Hill noted that a potential problem with the Markey bill is that it seems to define anticipatory compounding as non-traditional compounding. However, the FDA would be allowed to issue waivers to an entity such as a hospital that would place it under joint oversight by the FDA and the state board, allowing it to proceed with anticipatory compounding. Another potential problem with the Markey bill is that it includes a list of medications that cannot be compounded.

The question, Hill noted, is how to get manufacturer-like compounders under FDA authority, and the answer is not straightforward.

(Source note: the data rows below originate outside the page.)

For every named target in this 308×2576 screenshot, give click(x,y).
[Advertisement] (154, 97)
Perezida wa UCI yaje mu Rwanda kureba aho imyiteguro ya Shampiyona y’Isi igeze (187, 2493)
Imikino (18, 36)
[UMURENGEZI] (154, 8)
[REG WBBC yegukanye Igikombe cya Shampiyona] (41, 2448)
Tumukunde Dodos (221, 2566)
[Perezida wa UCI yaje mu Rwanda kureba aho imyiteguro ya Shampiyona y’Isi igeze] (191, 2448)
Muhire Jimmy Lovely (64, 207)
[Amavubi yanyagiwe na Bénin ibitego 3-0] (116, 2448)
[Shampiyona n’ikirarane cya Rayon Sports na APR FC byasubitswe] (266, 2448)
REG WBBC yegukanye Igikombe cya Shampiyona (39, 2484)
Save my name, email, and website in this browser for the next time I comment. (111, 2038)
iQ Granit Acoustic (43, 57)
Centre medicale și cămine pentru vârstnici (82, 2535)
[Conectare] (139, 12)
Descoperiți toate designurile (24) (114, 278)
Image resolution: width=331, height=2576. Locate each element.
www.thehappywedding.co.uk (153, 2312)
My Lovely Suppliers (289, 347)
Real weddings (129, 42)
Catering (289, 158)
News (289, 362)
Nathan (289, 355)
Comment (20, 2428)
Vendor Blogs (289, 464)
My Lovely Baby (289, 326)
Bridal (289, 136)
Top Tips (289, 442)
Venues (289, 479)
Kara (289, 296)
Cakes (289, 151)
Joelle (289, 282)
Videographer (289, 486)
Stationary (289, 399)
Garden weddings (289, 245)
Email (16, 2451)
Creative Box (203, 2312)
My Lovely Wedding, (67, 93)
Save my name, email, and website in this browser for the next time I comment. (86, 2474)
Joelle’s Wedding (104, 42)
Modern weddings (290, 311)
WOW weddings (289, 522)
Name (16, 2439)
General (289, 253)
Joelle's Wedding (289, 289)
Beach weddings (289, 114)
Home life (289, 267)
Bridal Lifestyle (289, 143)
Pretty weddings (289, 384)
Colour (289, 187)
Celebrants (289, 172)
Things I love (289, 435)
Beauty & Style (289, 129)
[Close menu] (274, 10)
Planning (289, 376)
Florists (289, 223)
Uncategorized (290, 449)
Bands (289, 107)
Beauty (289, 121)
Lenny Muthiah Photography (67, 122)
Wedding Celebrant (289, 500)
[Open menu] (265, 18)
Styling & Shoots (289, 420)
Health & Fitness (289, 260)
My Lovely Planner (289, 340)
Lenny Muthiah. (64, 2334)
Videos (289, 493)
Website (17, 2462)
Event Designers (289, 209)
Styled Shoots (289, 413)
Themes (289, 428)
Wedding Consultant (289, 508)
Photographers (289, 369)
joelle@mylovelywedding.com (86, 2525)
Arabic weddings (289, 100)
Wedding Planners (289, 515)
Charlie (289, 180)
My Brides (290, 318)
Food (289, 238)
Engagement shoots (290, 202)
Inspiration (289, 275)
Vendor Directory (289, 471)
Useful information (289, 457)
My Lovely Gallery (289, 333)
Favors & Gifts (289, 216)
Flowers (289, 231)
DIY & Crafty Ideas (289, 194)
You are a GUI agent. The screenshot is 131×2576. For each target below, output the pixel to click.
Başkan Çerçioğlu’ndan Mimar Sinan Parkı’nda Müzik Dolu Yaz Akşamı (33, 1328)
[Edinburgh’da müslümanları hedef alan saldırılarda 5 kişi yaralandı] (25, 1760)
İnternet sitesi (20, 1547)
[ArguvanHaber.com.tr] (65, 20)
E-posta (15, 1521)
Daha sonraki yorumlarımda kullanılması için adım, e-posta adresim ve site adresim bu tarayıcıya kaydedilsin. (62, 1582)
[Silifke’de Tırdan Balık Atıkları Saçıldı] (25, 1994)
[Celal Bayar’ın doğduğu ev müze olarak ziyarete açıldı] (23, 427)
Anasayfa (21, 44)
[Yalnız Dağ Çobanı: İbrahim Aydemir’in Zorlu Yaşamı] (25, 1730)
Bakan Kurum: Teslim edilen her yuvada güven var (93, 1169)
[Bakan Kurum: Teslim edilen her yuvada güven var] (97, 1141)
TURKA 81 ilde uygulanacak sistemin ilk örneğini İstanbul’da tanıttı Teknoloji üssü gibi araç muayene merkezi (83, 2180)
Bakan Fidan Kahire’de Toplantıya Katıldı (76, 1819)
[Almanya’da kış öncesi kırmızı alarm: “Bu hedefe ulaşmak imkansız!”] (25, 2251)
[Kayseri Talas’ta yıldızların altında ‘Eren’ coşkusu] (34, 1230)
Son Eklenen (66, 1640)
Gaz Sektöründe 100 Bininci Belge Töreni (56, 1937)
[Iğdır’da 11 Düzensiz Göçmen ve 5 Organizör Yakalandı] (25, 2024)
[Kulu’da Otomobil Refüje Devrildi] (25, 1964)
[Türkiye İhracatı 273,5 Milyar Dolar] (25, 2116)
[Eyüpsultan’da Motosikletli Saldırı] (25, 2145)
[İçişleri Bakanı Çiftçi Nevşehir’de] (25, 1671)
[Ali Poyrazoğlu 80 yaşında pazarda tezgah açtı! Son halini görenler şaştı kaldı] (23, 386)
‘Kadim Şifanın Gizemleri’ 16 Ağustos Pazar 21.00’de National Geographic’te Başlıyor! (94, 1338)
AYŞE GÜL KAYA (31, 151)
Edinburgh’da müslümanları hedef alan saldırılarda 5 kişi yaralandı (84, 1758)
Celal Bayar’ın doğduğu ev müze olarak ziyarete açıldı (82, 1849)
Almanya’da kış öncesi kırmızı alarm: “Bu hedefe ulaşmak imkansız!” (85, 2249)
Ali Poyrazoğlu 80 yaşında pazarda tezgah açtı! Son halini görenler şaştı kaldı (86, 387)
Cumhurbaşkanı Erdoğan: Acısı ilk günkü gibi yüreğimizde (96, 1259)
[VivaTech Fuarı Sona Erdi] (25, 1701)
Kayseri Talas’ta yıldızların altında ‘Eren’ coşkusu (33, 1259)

The Markey bill does provide flexibility to the FDA, but it is not clear that the FDA has the resources necessary to inspect all the compounding pharmacies that would fall under its jurisdiction. The ASHP is still gathering information on the Markey bill, Hill said, and has not made a decision as to whether to support it.

Rather than draw a strict line between compounding and non-compounding pharmacies, Hill said, an alternative approach would be to have a continuum with manufacturing at one end and traditional compounding at the other end. This could give the FDA and state boards of pharmacy flexibility to determine who should have oversight over a given pharmacy, based on criteria such as volume of production, how much of the production is sent out of state, and whether patient prescriptions are obtained in advance of compounding.